Superconducting Metamaterials and Plasmonics, organized by Nikolay Zheludev, ORC Southampton, UK

Superconducting metamaterials have recently emerged to offer a radically new paradigm for sensing, data processing and information technologies. They will provide a dramatic reduction of losses, accompanied by access to the extreme sensitivity of the superconducting state to external stimuli and the exceptional nonlinearity of superconductors enabling low energy switching. Negative dielectric constants and dominant kinetic resistance also make superconductors intriguing plasmonic media. Moreover, a fundamental change in the nature of information carriers is produced by superconductivity: in some implementations it will be possible to switch from the classical excitations of conventional plasmonic and metamaterial devices to quantum excitations underpinned by flux quantization and quantum interference effects.

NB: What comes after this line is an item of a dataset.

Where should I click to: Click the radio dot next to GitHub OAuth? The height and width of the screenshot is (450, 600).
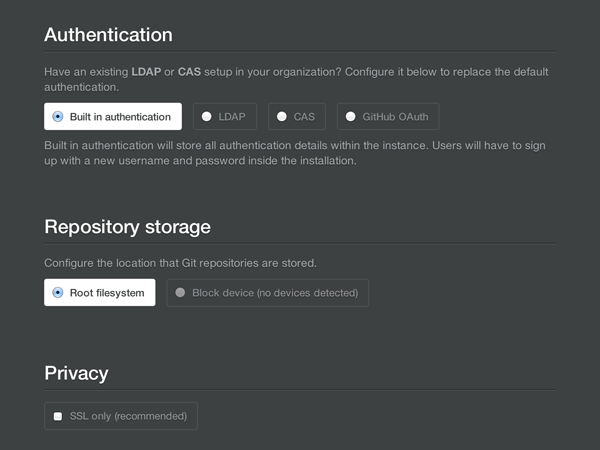(x=351, y=116)
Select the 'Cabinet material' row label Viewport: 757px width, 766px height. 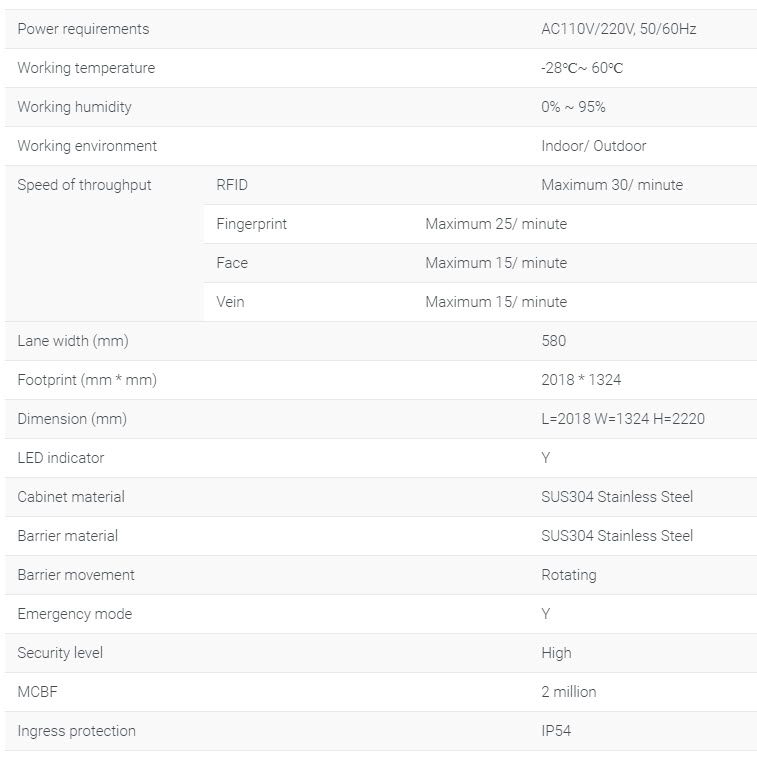[71, 497]

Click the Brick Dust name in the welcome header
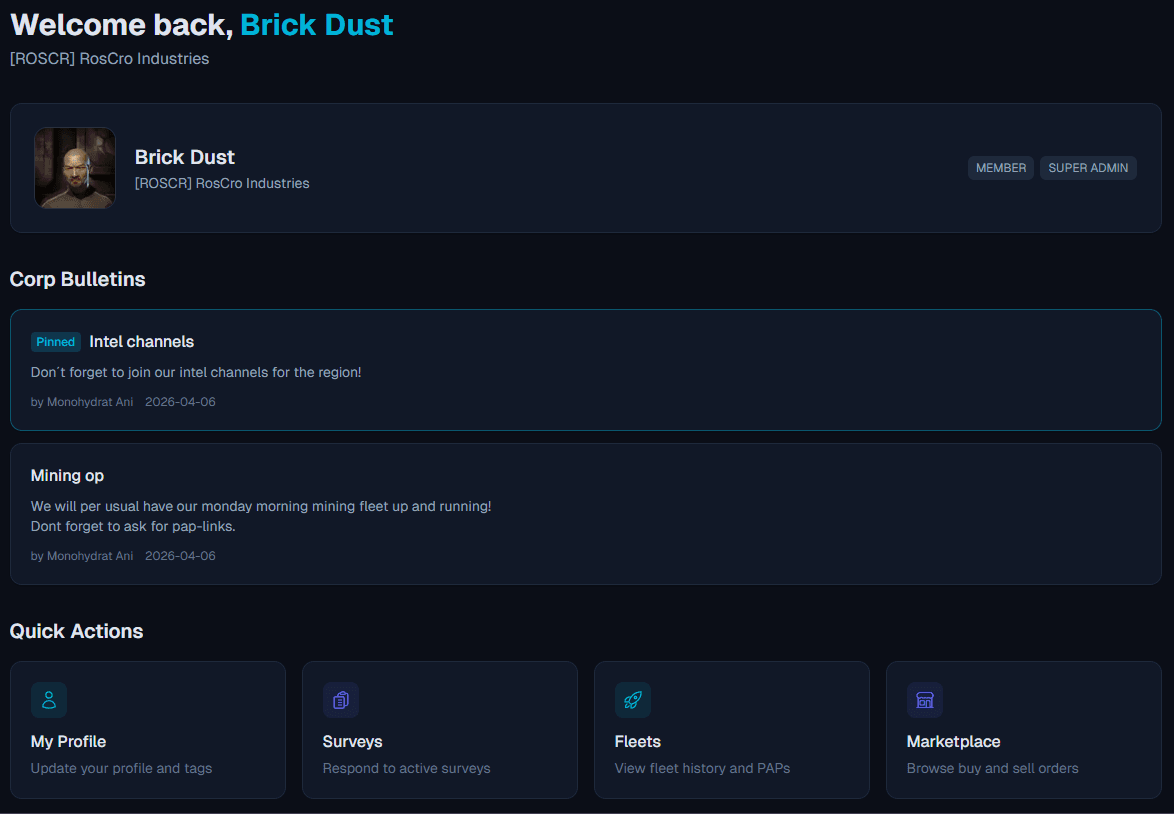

Alexandre Zagoskin, Loughborough University, UK: "Artificial atoms and quantum metamaterials: Watching a Schroedinger’s cat”
Giorgos Tsironis Univ. of Crete and FORTH, Greece: "Nonlinear modes and wave transmission in SQUID-based metamaterials"
Roger Buckingham, University of Southampton, UK: "Realising tunable, quantum and low-loss metamaterials and plasmonics with superconductors”
Steven M. Anlage, University of Maryland, USA: "Plasmonic Properties of Superconducting Metamaterials"
Alexey Ustinov, Karlsruhe Institute of Technology, Germany: "Superconducting artificial atoms as building blocks for quantum metamaterials"


Fano Phenomena and Electromagnetically Induced Transparency in Complex Multiresonant Metamaterials, organized by Gennady Shvets, The University of Texas at Austin, USA

As the sophistication of electromagnetic metamaterials is increasing, there is a growing number of quantum-mechanical phenomena that can be effectively emulated by these new emerging structures. One such phenomenon is the Fano Resonance that was originally observed in atomic systems and later in the solid state. In the context of metamaterials, Fano resonances provide an effective method of radiation lifetime engineering that enables ultra-sharp spectral lines and extremely high electromagnetic field enhancements. The other related phenomenon is the so-called Electromagnetically Induced Transparency. Both phenomena are observed in complex metamaterials supporting several resonances with vastly different radiative lifetimes. The five invited talks in this session will examine the fundamental physics behind these multi-resonant phenomena, such as nonlinear effects and the effects of disorder, as well as several exciting applications such as ultra-sensitive linear and nonlinear spectroscopies. The universality of Fano Resonances across the entire electromagnetic spectrum will be highlighted in this Session by drawing on the examples ranging from optical to microwave physics.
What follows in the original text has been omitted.